Since the enactment of the Tax Cuts and Jobs Act (“Act”) at the end of 2017 and the subsequent release of the first round of proposed regulations in October 2018, many taxpayers and practitioners have been puzzling over various aspects of the Act’s Opportunity Zone tax incentives. Questions have abounded, including those surrounding how to form and structure the investment entity, a Qualified Opportunity Fund (QOF). Those questions then lead to others about owning Qualified Opportunity Zone Business Property (QOZBP) or a Qualified Opportunity Zone Business (QOZB) and selling or otherwise exiting a QOF investment.

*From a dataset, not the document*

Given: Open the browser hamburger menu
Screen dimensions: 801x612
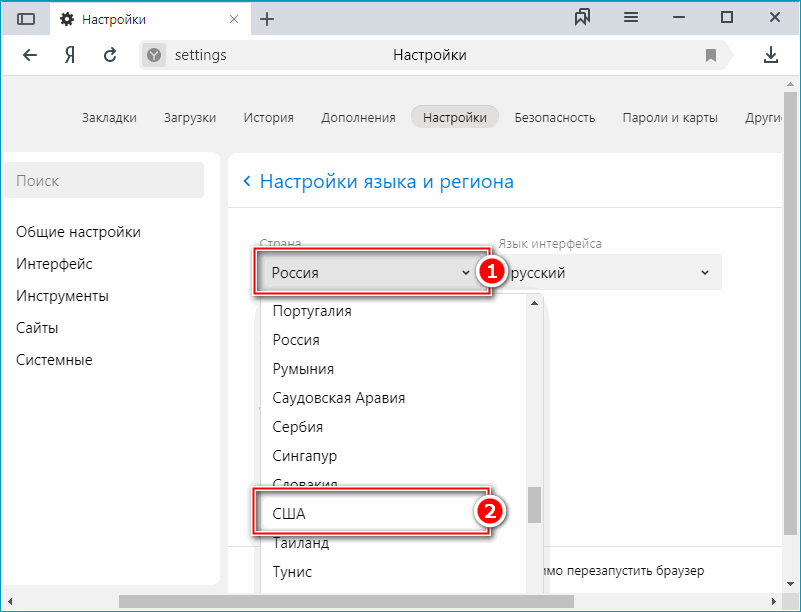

Many potential investors have delayed investment and are awaiting more detailed guidance before moving forward with QOFs.

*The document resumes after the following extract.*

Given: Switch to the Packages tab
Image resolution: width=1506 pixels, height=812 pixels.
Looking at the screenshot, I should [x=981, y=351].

New proposed regulations released by the government on April 17, 2019, and officially published May 1, 2019, answer most, but not all, of the questions. However, for many taxpayers, they provide enough guidance to begin reviewing investments designed to take advantage of the Opportunity Zone tax incentives.

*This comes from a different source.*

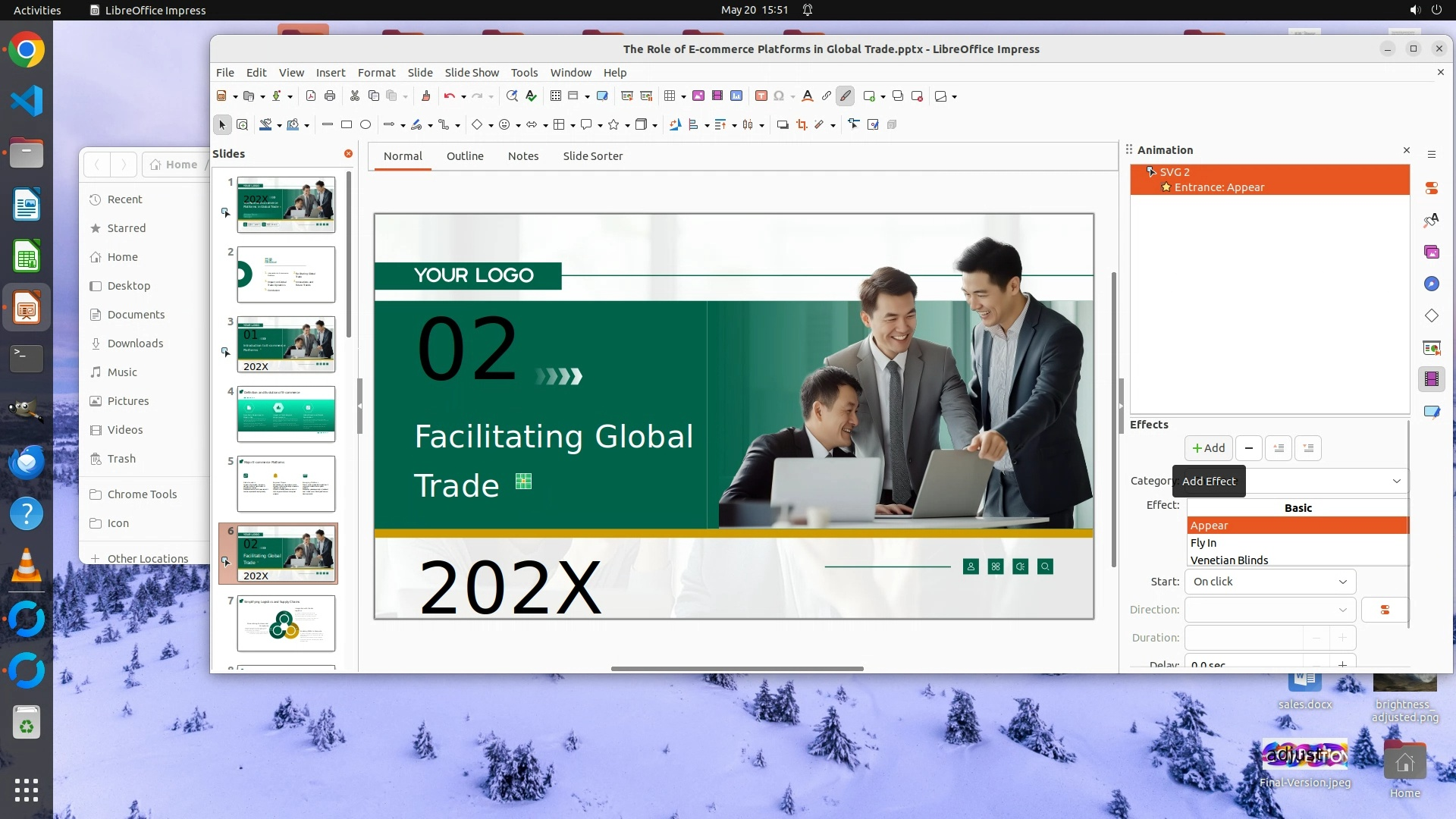Select the Crop Image tool
The width and height of the screenshot is (1456, 819).
tap(802, 125)
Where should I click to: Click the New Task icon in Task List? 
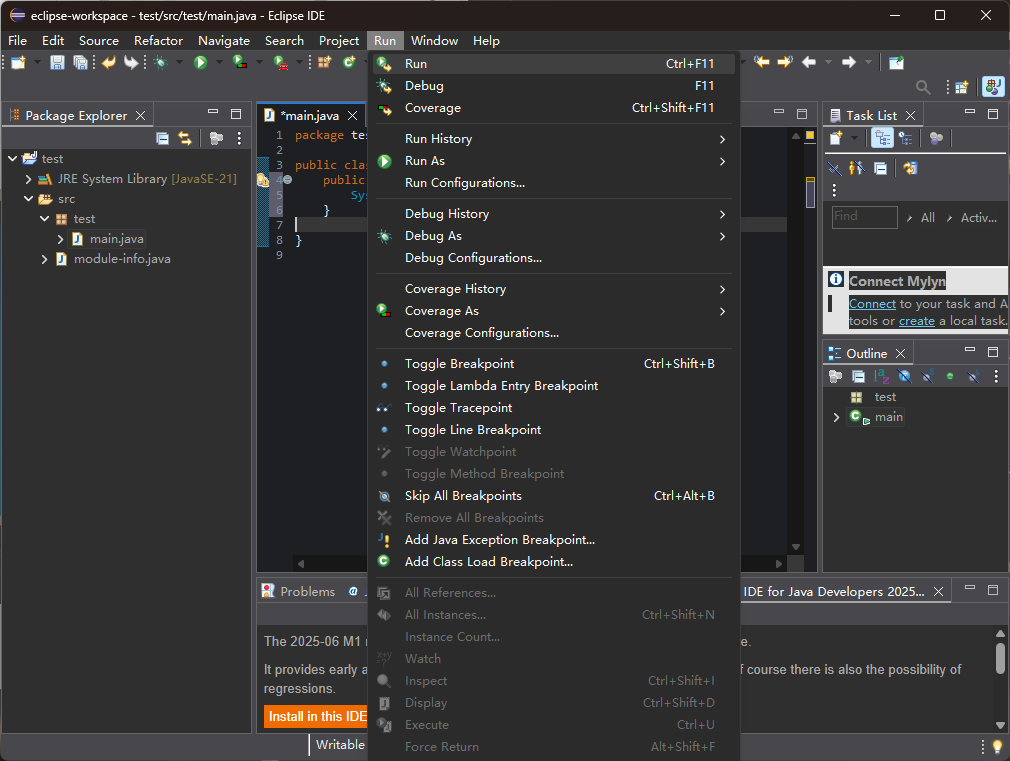pyautogui.click(x=836, y=138)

This insight will outline some of the key provisions of the second round of proposed regulations following a quick summary of the Opportunity Zone tax incentives.
Opportunity Zones and Tax Incentives
The Qualified Opportunity Zone tax incentives are designed to encourage taxpayers to invest capital gains in economically distressed communities designated as “opportunity zones.” A map and list of the Qualified Opportunity Zone communities can be found here.
The tax incentives permit taxpayers to defer reporting capital gains generated from sales to unrelated parties as taxable income if the gains are reinvested in a QOF within 180 days after being realized (subject to special rules in the case of capital gains recognized by pass-through entities such as partnerships, S-corporations, trusts and estates). The reinvested gain amount is deferred until the QOF interest is sold, or, if earlier, December 31, 2026. The deferred capital gain amount can be reduced by 10% if the QOF investment is held for five years and by another 5% if held for seven years. In addition, if a taxpayer holds the interest in the QOF for at least 10 years, gains ultimately realized from the sale of the QOF investment can be tax-free.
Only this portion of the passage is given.